Статья Ленина возникла в переломный момент русской истории, но она не принадлежит одному какому-нибудь моменту. То, что происходило тогда в России, совершалось на фоне громадных сдвигов всей современной "цивилизации, и после того, как эта статья была написана, значение ее постоянно росло. Я хотел бы показать это прежде всего не общими рассуждениями, а примером, нам всем понятным.

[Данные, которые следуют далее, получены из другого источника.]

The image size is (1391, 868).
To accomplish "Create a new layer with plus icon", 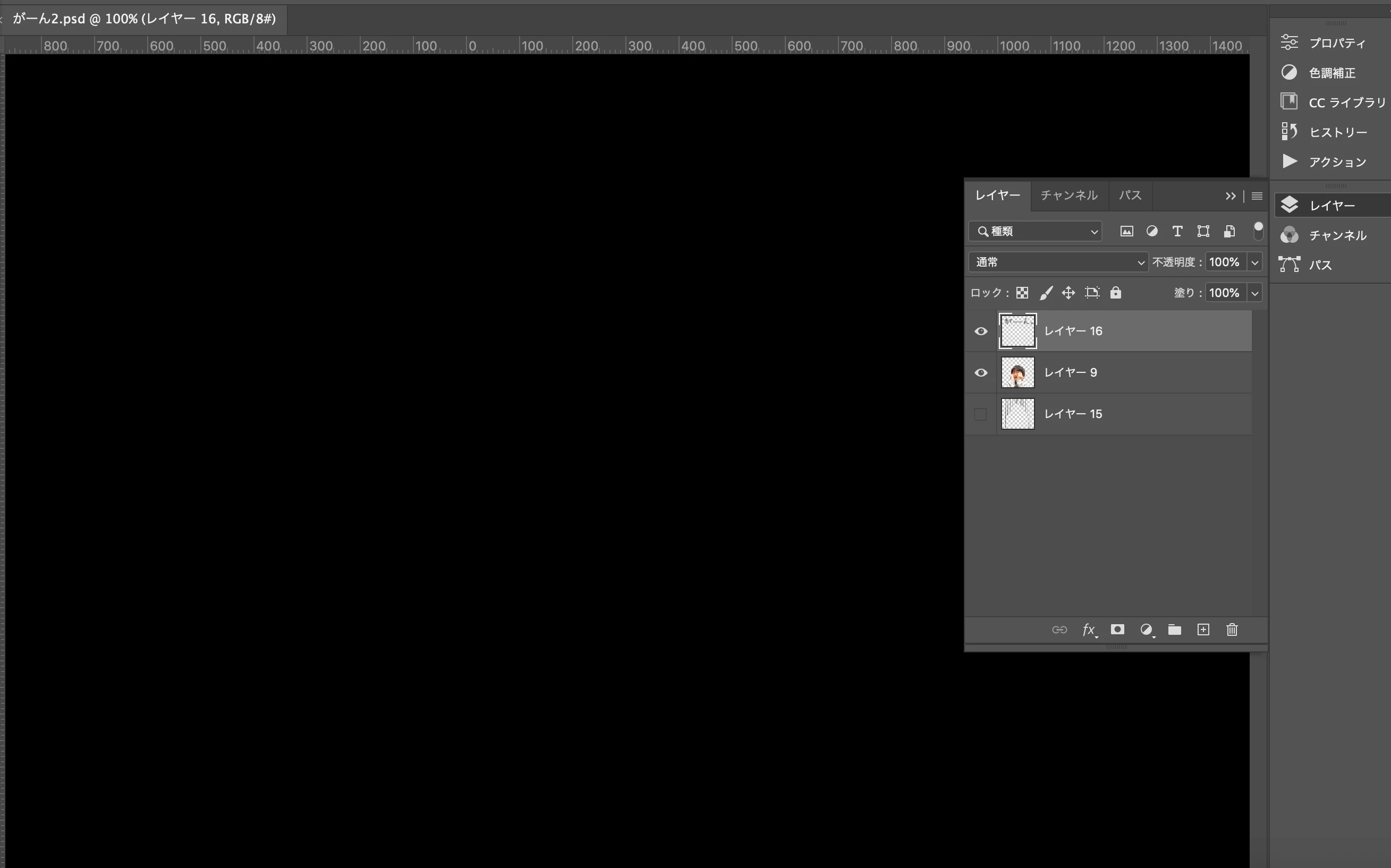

В настоящее время западная печать все чаще сообщает об актах вандализма по отношению к памятникам искусства (это становится, видимо, эпидемической заразной болезнью). Летом 1974 года неизвестные лица повредили статуи флорентийской Лоджиа деи Ланчи. Знаменитый фонтан эпохи Возрождения на площади перед ратушей в Палермо подвергается постоянным ночным атакам разрушителей. В результате последнего нападения статуя Дианы потеряла голову, от Венеры остались одни ноги. В сентябре 1974 года печать сообщала, что какой-то безумец в тринадцати местах порезал великое полотно Рембрандта "Ночной дозор", хранящееся в Амстердаме. Я не говорю уже о настоящей вакханалии грабежей, которая обрушилась на музеи западного мира, причем в ход пускаются самые варварские приемы обращения с драгоценными предметами искусства, как это было совсем недавно при ограблении сокровищницы кёльнского собора. Тут можно еще сказать, что воры неразборчивы. Но бессмысленные, ничем не мотивированные разрушения - это уже чистая идеология.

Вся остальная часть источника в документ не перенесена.